**WORK ORDER**: Print the data again, exactly.

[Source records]
---+---
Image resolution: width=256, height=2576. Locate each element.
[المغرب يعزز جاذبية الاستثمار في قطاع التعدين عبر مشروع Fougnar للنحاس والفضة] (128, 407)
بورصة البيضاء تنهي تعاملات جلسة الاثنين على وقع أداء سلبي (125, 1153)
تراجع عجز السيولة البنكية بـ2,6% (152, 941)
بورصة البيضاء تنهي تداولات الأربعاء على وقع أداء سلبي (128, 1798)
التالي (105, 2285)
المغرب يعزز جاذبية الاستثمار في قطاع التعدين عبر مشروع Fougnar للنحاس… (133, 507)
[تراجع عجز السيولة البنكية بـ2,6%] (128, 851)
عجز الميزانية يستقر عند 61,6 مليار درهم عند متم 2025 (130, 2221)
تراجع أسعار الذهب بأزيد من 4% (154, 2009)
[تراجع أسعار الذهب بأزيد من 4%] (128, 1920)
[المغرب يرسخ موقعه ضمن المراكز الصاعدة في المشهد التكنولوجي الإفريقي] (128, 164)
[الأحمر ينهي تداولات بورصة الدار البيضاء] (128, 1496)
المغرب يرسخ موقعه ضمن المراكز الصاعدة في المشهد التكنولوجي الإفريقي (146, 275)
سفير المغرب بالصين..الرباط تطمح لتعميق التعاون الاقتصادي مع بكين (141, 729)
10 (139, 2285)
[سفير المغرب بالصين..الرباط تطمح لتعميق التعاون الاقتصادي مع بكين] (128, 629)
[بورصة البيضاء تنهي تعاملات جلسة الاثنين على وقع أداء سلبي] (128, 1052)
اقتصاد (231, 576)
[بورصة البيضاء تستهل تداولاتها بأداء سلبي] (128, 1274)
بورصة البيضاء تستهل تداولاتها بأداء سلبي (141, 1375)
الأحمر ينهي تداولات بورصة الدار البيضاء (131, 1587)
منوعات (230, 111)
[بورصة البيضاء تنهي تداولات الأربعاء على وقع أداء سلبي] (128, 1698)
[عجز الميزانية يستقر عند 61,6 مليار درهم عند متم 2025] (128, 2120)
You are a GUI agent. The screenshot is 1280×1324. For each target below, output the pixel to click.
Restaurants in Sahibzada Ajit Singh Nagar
---+---
**RESULT FOR THIS EXERCISE**:
Image resolution: width=256, height=2576. Locate each element.
[المغرب يعزز جاذبية الاستثمار في قطاع التعدين عبر مشروع Fougnar للنحاس والفضة] (128, 407)
بورصة البيضاء تنهي تعاملات جلسة الاثنين على وقع أداء سلبي (125, 1153)
تراجع عجز السيولة البنكية بـ2,6% (152, 941)
بورصة البيضاء تنهي تداولات الأربعاء على وقع أداء سلبي (128, 1798)
التالي (105, 2285)
المغرب يعزز جاذبية الاستثمار في قطاع التعدين عبر مشروع Fougnar للنحاس… (133, 507)
[تراجع عجز السيولة البنكية بـ2,6%] (128, 851)
عجز الميزانية يستقر عند 61,6 مليار درهم عند متم 2025 (130, 2221)
تراجع أسعار الذهب بأزيد من 4% (154, 2009)
[تراجع أسعار الذهب بأزيد من 4%] (128, 1920)
[المغرب يرسخ موقعه ضمن المراكز الصاعدة في المشهد التكنولوجي الإفريقي] (128, 164)
[الأحمر ينهي تداولات بورصة الدار البيضاء] (128, 1496)
المغرب يرسخ موقعه ضمن المراكز الصاعدة في المشهد التكنولوجي الإفريقي (146, 275)
سفير المغرب بالصين..الرباط تطمح لتعميق التعاون الاقتصادي مع بكين (141, 729)
10 (139, 2285)
[سفير المغرب بالصين..الرباط تطمح لتعميق التعاون الاقتصادي مع بكين] (128, 629)
[بورصة البيضاء تنهي تعاملات جلسة الاثنين على وقع أداء سلبي] (128, 1052)
اقتصاد (231, 576)
[بورصة البيضاء تستهل تداولاتها بأداء سلبي] (128, 1274)
بورصة البيضاء تستهل تداولاتها بأداء سلبي (141, 1375)
الأحمر ينهي تداولات بورصة الدار البيضاء (131, 1587)
منوعات (230, 111)
[بورصة البيضاء تنهي تداولات الأربعاء على وقع أداء سلبي] (128, 1698)
[عجز الميزانية يستقر عند 61,6 مليار درهم عند متم 2025] (128, 2120)
You are a GUI agent. The screenshot is 1280×1324. For each target below, output the pixel to click.
Restaurants in Sahibzada Ajit Singh Nagar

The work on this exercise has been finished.